たそがれガァ太郎




たそがれガァ太郎




 4月10日、市のスポーツセンター北側の道端にハシボソガラスの死体が落ちていた。

「ついに死んだ…のか?」

 ここは毎年春になるとしつこく襲ってくるカラスのテリトリー内。バイト先への通勤路なので、自転車で通る。通るとガァガァわめきちらしながら追い回しに来る。

 名づけてガァ太郎。こいつが襲うのはどうやら僕だけみたいだ。理由はよくわからない。いたずらしたわけでも、ちょっかい出したわけでもない。

 路上の死体を足先でひっくり返してみた。外傷はない。死因は不明だ。

 死んだのなら、これからは平和だ。と安心し、自転車に乗って帰りかけたら、正面から黒いやつがガァガァとわめきながら降下してきよった。死体を爪先でこづき回してたのを見て、怒ったのかもしれない。まずは追い払いながら退散。

 生きてるんじゃねぇか。すると死んだのはメスのほうか、メスの産んだジュニアだな。

 ガァ太郎は去年つがいになった。ジュニア(性別不明)が一羽産まれた。たいてい三羽いっしょだ。今年に入っても親離れすることなく、いつもいっしょだった。仲がいいものだ。

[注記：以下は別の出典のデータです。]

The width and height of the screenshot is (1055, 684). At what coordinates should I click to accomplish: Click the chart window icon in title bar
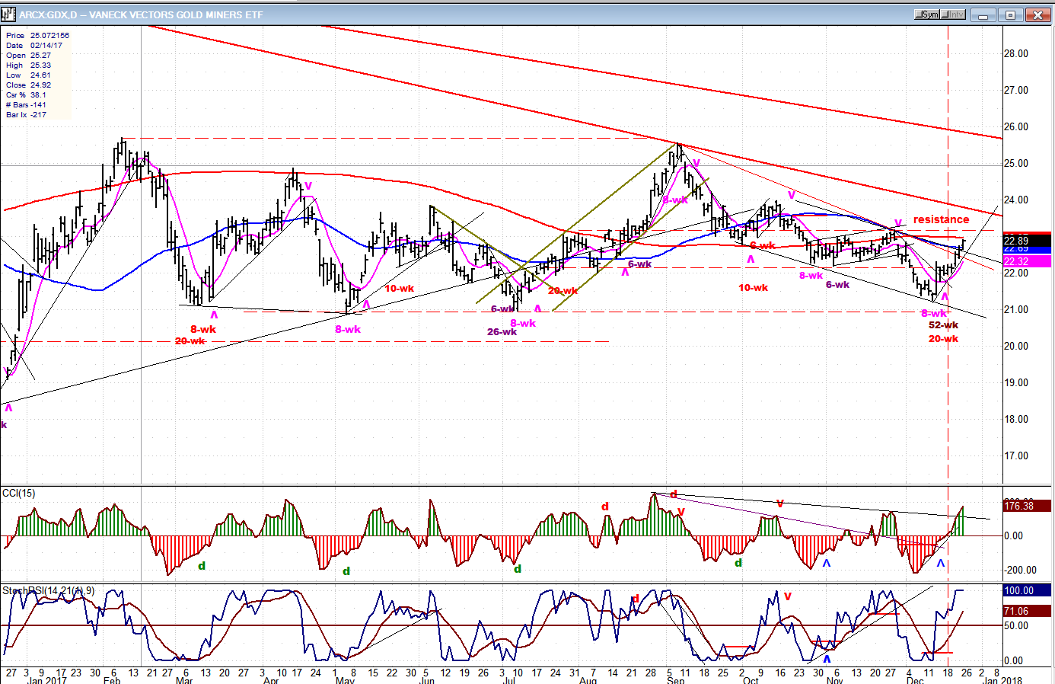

 今はペアの二羽のみ。死んだのはたぶんジュニアだと思う。道の両側には田んぼと畑があり、農作物を荒らしてるみたいだ。農家の人が毒餌をもった可能性はある。なんともわからないのだけど。


 ガァ太郎は僕を目の敵にして、4月から5月の2か月ほどの間、そこを通りかかると襲いかかってきた。ガァガァと威嚇しながら、スポーツセンターの照明灯から急降下してくる。カミカゼ特攻機みたいにまっすぐ突っ込んでくる。かわすと、ガァッ!といって、脇をかすめていく。反転上昇し、旋回してまた襲ってくる。そのくり返し。

 僕は何もしないでやられっぱなしになってるわけではない。棒など、武器になりそうなものをあれこれ捜しては持ってきて、振り回してぶち当てようとした。なぜか、当たらないのだ。黒いかたまりが突進してくるのは相当なプレッシャーだ。びびってしまうということがある。映画の中世古代の戦場シーンでは勇敢に激突していくのが見られるが、よほど精神を鍛えていないと、激突する一瞬では冷静に相手と対峙できないということが、実感としてよおくわかった。

 いろんなことを試した。マヨネーズの空容器に唐辛子粉を溶いた水を入れ、ポールの先にとまったところを狙い、発射した。目に入れば視力を奪えるかと思ったのだ。狙いすまして、ピュッ!とやったつもりが、フタが開ききってなくて液が四方にとび散った。カラスの顔に命中せず、自分の顔にかかってしまった。

 タコ糸に重りをゆわえ、振り回して脚に引っかけようとした。なかなかからまってくれない。ていうより、そもそも自転車に乗りながら後方から来るものにひっかけさせようというのだから、相当にムリがあるわな。

 手製の銛を作り、突っ込んでくる瞬間に突き立てようとした。当たりそうな気配すらない。

 誰も見てなかったと思うけど、人がいたら「ちょっとアブナイ人」に見られただろうな。


 今年も3月の終わりごろになると当然、戦闘の時期に突入するものと想定してるから、自転車にアルミのパイプをセットした。しかし今年、なぜかおとなしい。ジュニアが死亡して意気消沈してるのだろうか。そんな繊細なやつなんだろうか。

 二三度、例年のように追いかけるそぶりを見せた。が、しつこく追い回してはこない。おとなしく農具小屋の屋根に、ペアでとまっている。近くへ寄って様子をうかがおうとすると、逃げようとする。

 よく見ると、ガァ太郎は羽毛がボサボサで、みすぼらしい。ずいぶん老け込んだ印象がある。カラスの寿命って何年なんだろう。こいつは何歳なんだろう。


 戦闘意欲をなくしてしまったようなので、自転車からアルミパイプを取り外した。

 来年はどうするんだろう。戦闘態勢に復帰したら、またアルミパイプを自転車に装着、ってことになるのかなぁ。どうすんの?ガァ太郎君。